▶ [About this task] Give back only the lines from the one with "The width and height of the screenshot is (380, 435)." through the last line of the data, exactly as they appear.
Input section start
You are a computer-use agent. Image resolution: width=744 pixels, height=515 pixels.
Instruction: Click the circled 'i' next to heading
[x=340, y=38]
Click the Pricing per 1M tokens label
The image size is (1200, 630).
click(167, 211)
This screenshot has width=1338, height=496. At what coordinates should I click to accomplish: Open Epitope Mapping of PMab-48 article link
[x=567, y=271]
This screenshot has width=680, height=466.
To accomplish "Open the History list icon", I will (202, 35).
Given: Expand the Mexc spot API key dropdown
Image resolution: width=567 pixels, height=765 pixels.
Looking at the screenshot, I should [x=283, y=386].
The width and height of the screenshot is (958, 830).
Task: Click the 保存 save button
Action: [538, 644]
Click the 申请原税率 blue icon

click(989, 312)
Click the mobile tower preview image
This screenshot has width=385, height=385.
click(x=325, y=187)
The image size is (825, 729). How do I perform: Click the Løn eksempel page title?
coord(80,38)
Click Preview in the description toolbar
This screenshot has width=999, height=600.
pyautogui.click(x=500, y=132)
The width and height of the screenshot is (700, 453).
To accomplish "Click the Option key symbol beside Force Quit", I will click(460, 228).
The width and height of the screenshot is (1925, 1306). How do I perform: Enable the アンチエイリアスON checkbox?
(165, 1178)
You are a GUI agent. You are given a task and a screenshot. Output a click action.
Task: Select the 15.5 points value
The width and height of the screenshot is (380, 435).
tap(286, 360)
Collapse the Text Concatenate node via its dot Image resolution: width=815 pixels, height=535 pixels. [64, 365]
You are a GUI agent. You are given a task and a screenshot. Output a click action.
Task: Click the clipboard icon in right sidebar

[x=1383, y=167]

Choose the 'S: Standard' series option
Input section end
▶ [Task solution]
The width and height of the screenshot is (380, 435).
tap(286, 360)
Collapse the Text Concatenate node via its dot Image resolution: width=815 pixels, height=535 pixels. [64, 365]
You are a GUI agent. You are given a task and a screenshot. Output a click action.
Task: Click the clipboard icon in right sidebar

[x=1383, y=167]

Choose the 'S: Standard' series option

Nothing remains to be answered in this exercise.